Implications of these bond super-cycles are far-reaching
First, if the pattern we observed over the past 145 years continues, that’s a very bad sign for bonds right now. The current “green phase” of strong bond returns has already lasted longer than the other two and is due to turn into a lower return regime. It’s almost impossible to continue the trend growth rate of 6+% real returns observed over the past 35 years because nominal yields for 10Y government bonds are at 1.80% (nominal) while writing this. At 1.75%-2.00% expected inflation, it’s hard to see how you get even any positive real rate of return from government bonds. Of course, you could go for corporate bonds with higher yields, but you then introduce equity correlation through default risk. There’s no free lunch.
The other unpleasant implication from our results is that over the past 145 years, bond returns went through 3 very good sub-periods, but only 2 of the bad periods each.
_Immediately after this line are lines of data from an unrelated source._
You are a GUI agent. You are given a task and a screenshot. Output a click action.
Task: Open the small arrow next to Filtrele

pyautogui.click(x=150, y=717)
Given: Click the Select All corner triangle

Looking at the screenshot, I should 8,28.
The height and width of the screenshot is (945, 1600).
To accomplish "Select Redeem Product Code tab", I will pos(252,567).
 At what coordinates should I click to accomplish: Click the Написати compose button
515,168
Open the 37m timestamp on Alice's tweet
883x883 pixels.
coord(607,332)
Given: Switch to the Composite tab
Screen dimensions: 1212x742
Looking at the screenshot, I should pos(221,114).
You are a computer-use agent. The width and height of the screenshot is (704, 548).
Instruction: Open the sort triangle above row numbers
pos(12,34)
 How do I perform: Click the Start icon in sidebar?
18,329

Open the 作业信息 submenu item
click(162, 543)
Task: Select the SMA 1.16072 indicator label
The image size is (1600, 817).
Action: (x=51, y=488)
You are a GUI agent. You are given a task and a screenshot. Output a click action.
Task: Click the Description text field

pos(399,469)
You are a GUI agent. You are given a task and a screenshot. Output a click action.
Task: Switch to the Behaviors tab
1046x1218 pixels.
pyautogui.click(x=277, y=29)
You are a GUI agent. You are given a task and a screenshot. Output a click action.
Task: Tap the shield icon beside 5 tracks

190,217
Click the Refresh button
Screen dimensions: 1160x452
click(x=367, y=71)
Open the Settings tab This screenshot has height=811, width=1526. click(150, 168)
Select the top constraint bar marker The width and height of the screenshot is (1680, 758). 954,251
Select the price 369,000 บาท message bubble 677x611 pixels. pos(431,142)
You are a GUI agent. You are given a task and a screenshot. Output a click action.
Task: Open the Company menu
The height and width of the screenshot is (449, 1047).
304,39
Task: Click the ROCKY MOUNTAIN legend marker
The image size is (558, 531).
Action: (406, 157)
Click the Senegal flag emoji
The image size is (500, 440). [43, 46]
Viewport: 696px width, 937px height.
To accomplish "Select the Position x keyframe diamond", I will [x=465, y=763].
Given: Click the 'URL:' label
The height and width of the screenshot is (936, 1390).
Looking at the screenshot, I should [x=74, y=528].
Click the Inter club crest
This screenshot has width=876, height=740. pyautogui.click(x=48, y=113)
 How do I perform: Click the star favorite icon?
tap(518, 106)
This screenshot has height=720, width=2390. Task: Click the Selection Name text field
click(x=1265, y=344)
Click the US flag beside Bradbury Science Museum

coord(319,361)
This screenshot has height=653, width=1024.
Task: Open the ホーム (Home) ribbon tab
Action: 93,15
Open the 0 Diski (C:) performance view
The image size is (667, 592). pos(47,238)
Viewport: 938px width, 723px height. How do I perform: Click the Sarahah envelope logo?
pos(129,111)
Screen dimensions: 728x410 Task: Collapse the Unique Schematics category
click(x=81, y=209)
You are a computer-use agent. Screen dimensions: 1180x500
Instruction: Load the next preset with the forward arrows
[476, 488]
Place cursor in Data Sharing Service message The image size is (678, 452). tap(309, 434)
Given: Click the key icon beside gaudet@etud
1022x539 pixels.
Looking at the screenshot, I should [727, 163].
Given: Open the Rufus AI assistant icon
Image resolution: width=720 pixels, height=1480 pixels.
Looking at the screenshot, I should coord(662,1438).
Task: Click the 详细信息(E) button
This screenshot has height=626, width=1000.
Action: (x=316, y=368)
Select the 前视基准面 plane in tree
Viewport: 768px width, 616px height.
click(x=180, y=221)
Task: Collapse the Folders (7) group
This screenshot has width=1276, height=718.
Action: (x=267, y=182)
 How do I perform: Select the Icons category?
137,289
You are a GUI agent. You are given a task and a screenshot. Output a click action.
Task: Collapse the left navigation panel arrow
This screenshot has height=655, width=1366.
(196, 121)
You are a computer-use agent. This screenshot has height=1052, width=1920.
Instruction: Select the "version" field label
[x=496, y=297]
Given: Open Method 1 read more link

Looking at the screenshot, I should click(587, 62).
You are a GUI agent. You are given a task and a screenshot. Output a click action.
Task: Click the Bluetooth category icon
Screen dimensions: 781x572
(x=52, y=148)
That means, the average bond return over the cFIREsim simulation period (2.6%) is likely unsustainable in the long-term. Why is that? If you look at bond returns over one complete super-cycle (one green, one orange and one red period) you get a much lower average returns. For example for the past full that started in 1941 and has so far lasted 75 years, the average bond return was only 1.63% real, a full percentage point lower than the full sample average return. Ouch!
What risk matters most for retirees?
Of course, both types of risk matter. Short-term fluctuations in equity returns (especially negative ones) are poison in retirement. But if the drawdown is only temporary and equities are likely to snap back fast it may not sink your retirement. But for early retirees with a 50-60 year retirement horizon uncertainty about long-term expected returns is a big issue. When planning with a 3%, even 4% withdrawal rate, adding an asset with a potentially low or even negative decade-long real return trend, may be more risky than equities, at least in the long-term.
Do we have anything nice to say about bonds?
There’s an upside: Bonds have had a negative correlation with stocks for quite some time. The one way bonds can add a real boost to the portfolio is to buy them on margin. Say, you own a 100% equity portfolio and want to add bonds to the mix. Instead of selling equities to buy bonds, thereby incurring the steep opportunity cost of low yielding bonds, one could buy Treasury Futures and get the bond exposure without giving up the equity returns. That’s not for everybody and some people might find the use of leverage too scary. But in this case, the leverage is used to reduce equity volatility. Currently, we do a version of this, but we will defer the details to a later post.